A música clássica e o jazz me ensinaram a extrair de meu coração os sentimentos mais serenos, tristes e de simplicidade, que então ofereci a Deus "como sacrifício vivo e agradável". A música me ajudou a dar a Deus meus sentimentos mais bonitos. 

A leitura me ajudou a entender a Bíblia: As Crônicas de Nárnia me levaram a entender a personalidade de Jesus, o psicológico da tentação e a simplicidade da fé de criança que devemos ter. O Senhor dos Anéis me mostrou o peso do pecado na peito daquele que o carregou e seu efeito escravizador e desumanificante. Este Mundo Tenebroso, A Batalha Final e Cartas de um Diabo a seu Aprendiz me ajudaram a compreener o pensar e estratégias do inimigo. O Homem que Era Quinta Feira pintou a perfeita imagem do cético e suas contradições. E tantos outros. 

Interestelar, Homens de Preto III, De Volta para o Futuro, Looper, A Origem, Efeito Borboleta e Lego, o Filme são alguns daqueles filmes que abriram meus olhos à complexidade que é lidar com um ser eterno que se relaciona com seres temporais (adeus especulações soteriológicas de séculos précientíficos!). O Preço Do Amanhã, Ela, Eles Vivem, O Show de Truman e O Clube da Luta me ajudaram a pensar meu relacionamento com a sociedade, tecnologia, bens de consumo e escolhas. 

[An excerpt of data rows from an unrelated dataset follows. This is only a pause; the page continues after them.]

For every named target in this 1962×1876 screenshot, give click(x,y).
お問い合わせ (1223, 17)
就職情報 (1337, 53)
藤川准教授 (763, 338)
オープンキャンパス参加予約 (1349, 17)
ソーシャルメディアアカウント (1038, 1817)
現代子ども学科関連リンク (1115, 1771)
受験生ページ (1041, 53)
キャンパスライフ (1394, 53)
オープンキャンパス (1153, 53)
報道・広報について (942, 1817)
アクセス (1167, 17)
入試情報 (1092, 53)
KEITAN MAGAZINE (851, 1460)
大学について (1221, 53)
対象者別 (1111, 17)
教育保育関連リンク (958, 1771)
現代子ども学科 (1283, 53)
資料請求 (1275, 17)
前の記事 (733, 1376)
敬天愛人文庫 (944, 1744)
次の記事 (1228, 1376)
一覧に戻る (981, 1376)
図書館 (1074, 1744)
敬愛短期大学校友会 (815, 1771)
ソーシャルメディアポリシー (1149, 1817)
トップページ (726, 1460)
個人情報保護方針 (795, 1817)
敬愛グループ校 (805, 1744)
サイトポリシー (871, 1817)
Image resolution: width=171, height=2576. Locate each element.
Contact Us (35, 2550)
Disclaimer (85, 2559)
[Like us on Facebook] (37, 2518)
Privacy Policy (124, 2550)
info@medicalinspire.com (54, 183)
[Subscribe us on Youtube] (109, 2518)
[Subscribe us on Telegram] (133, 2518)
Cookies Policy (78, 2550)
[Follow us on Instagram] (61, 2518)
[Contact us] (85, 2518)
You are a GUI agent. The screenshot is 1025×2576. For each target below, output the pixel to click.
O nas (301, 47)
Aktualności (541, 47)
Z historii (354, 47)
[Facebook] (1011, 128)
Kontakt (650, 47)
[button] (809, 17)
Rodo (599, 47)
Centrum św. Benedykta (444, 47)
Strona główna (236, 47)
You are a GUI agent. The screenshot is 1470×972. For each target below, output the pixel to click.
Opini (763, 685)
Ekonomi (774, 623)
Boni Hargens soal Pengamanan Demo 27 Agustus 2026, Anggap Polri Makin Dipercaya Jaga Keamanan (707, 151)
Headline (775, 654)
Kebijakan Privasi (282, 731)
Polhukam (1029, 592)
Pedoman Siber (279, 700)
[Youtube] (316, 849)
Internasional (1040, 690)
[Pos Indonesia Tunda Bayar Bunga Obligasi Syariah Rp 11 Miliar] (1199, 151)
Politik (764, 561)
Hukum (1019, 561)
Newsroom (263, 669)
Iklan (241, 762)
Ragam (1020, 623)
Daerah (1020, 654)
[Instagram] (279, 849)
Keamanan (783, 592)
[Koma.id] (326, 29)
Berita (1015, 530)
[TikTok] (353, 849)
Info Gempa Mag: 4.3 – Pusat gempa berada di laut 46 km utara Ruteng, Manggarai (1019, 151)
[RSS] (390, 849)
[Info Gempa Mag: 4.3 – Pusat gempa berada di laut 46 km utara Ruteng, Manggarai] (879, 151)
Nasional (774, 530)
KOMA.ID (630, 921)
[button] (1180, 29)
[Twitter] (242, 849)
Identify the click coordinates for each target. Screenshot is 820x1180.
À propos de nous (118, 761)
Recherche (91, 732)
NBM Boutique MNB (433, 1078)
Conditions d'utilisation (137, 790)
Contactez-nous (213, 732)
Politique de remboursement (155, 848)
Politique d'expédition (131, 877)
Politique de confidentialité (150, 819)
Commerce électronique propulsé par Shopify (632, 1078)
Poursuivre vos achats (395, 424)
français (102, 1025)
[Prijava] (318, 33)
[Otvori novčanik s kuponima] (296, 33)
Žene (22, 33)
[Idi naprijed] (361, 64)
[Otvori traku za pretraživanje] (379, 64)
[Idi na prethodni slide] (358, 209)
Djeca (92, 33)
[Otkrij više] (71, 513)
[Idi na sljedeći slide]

Depois de anos montando Lego, imaginando mundos, assistindo a tramas e ouvindo e criando melodias, volto ao Evangelho mais confiante no amor de Deus e menos confiante em esquemas doutrinários (Sócrates + Salomão + Paulo = meu paradigma de interpretação da realidade: quanto mais estudo, mais aprendo que não sei, assim, basta-me continuar descobrindo minha pequenez e confiar em Deus que tudo entende. Escrevi sobre isso em mais detalhes aqui, na página 7)

Como professor e teólogo aspirante digo isto: Leiam! Assitam! Ouçam!